CONSULTING AGREEMENT
THIS CONSULTING AGREEMENT, dated as of October 10, 2003 (the
"Agreement"), by and between Abazias, Inc., a Delaware Corporation (the
"Company") and Xxx Xxxx (the "Consultant") (a "Party", collectively, the
"Parties").
RECITALS
WHEREAS, the Company has requested of Consultant and the Consultant has
agreed to provide certain strategic, financial and other general corporate
consulting services to the Company.
WHEREAS, in connection with and in consideration for such services, the
Company has agreed to compensate Consultant with warrants to purchase common
stock of the Company in lieu of cash payment.

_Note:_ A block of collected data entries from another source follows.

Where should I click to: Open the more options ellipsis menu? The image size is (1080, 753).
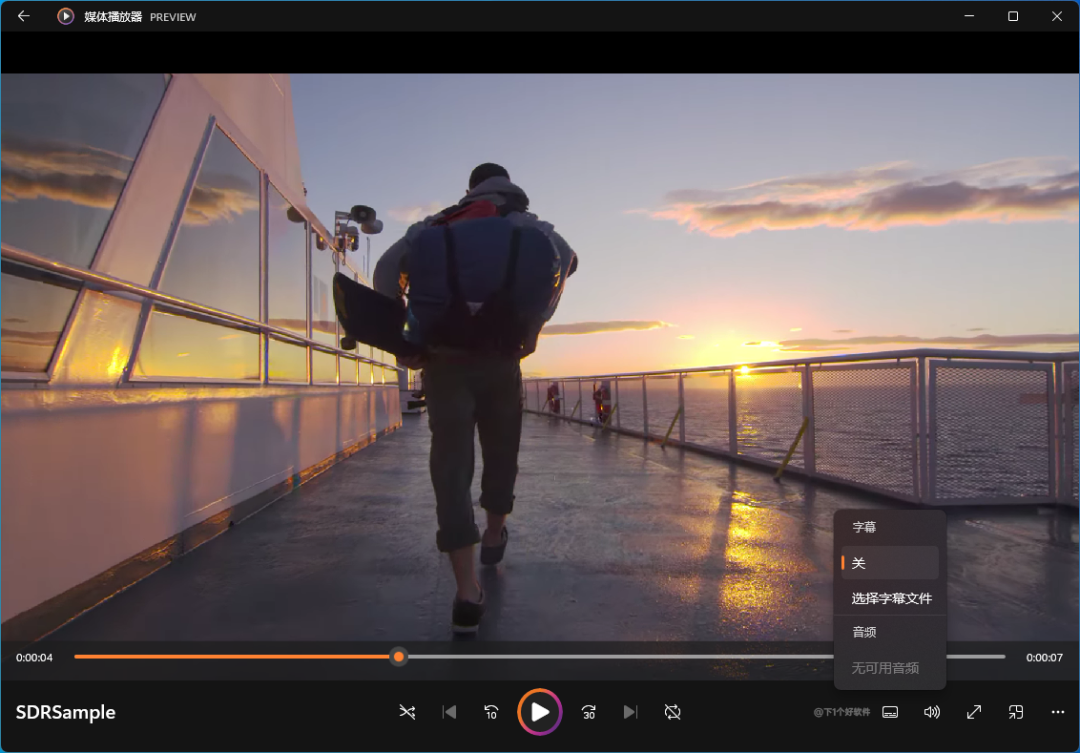click(1058, 712)
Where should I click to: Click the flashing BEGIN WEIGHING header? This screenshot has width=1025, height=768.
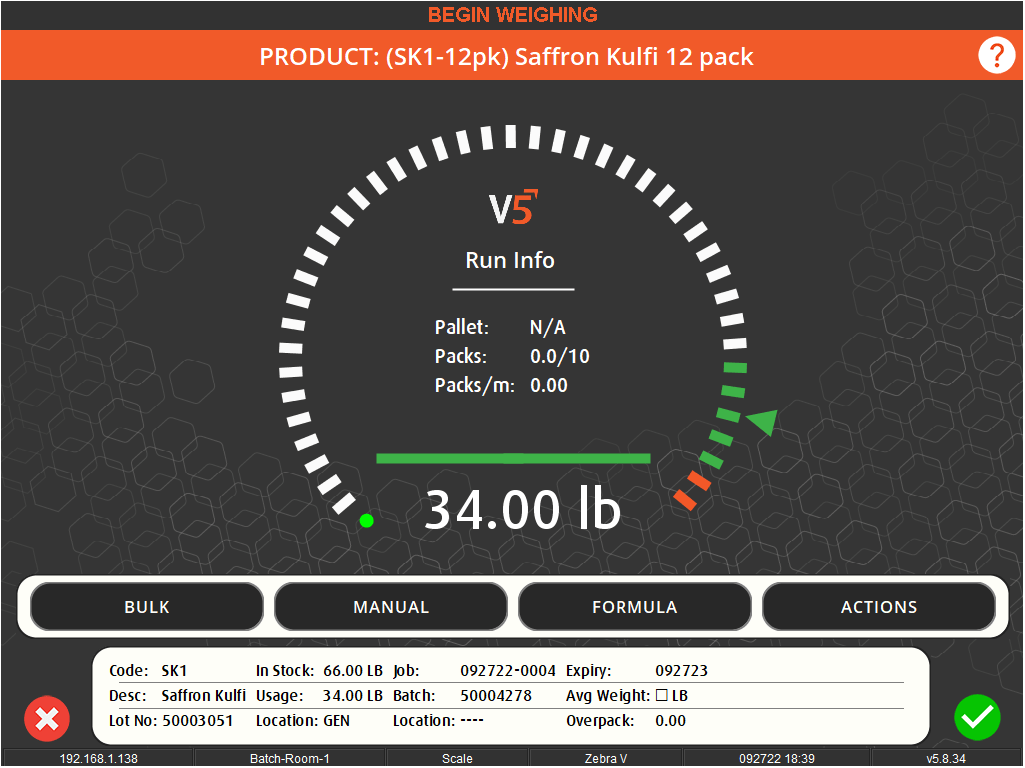(512, 14)
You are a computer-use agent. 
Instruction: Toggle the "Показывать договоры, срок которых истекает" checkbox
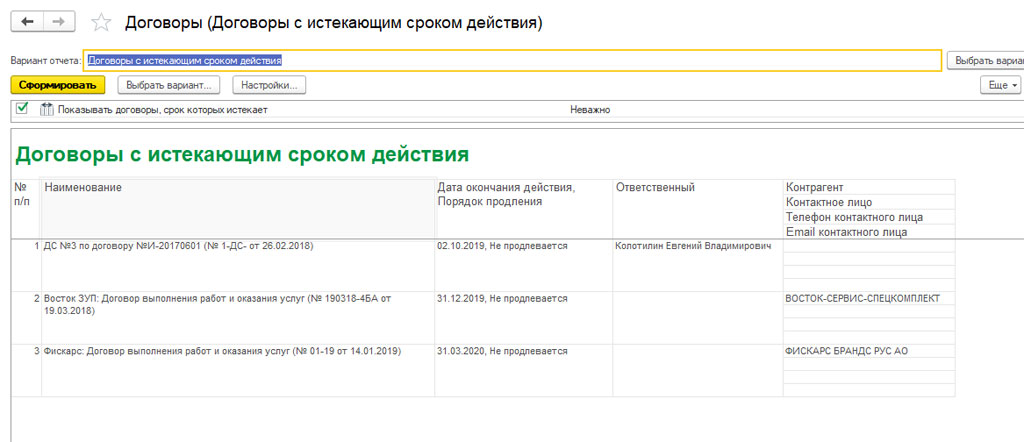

NOW, THEREFORE, in consideration of the premises and the mutual
covenants contained herein, the Parties agree as follows:
1. Services. Consultant agrees to familiarize itself to
the extent it deems appropriate and feasible with the business, operations,
properties, financial condition and prospects of the Company and to perform and
provide, as the Company reasonably and specifically requests, certain strategic,
financial, and other general corporate consulting services to the Company
("Services"), including but not limited to: (i) identifying prospective
strategic partners and strategic alliances (except reverse mergers designed to
take a private company public); (ii) planning, strategizing and negotiating with
potential strategic business partners; (iii) assisting with business
development; (iv) reporting as to developments concerning the industry which may
be relevant or of interest or concern to the Company or the Company's business;
(v) developing strategic planning issues; (vi) providing management consulting
services including: analyzing historical operational performance, reviewing
operational performance of the Company, making recommendations to enhance the
operational efficiency of the Company; and (vii) consulting on alternatives to
enhance the growth of the Company. NONE OF THE SERVICES PROVIDED BY CONSULTANT
HEREIN SHALL INVOLVE THE RAISING OF DEBT OR EQUITY CAPITAL, AND NOTHING IN THIS
AGREEMENT SHALL BE CONSTRUED AS TO OBLIGATE OR REQUIRE THE CONSULTANT TO RAISE
DEBT OR EQUITY CAPITAL.
The Parties hereby confirm and acknowledge that the services rendered by
Consultant hereunder: (a) consist and will consist of bona fide services
rendered and to be rendered to Company, (b) are not and will not be in
connection with the offer or sale of securities in capital raising transactions,
and (c) do not and will not promote or maintain a market for the securities of
Company.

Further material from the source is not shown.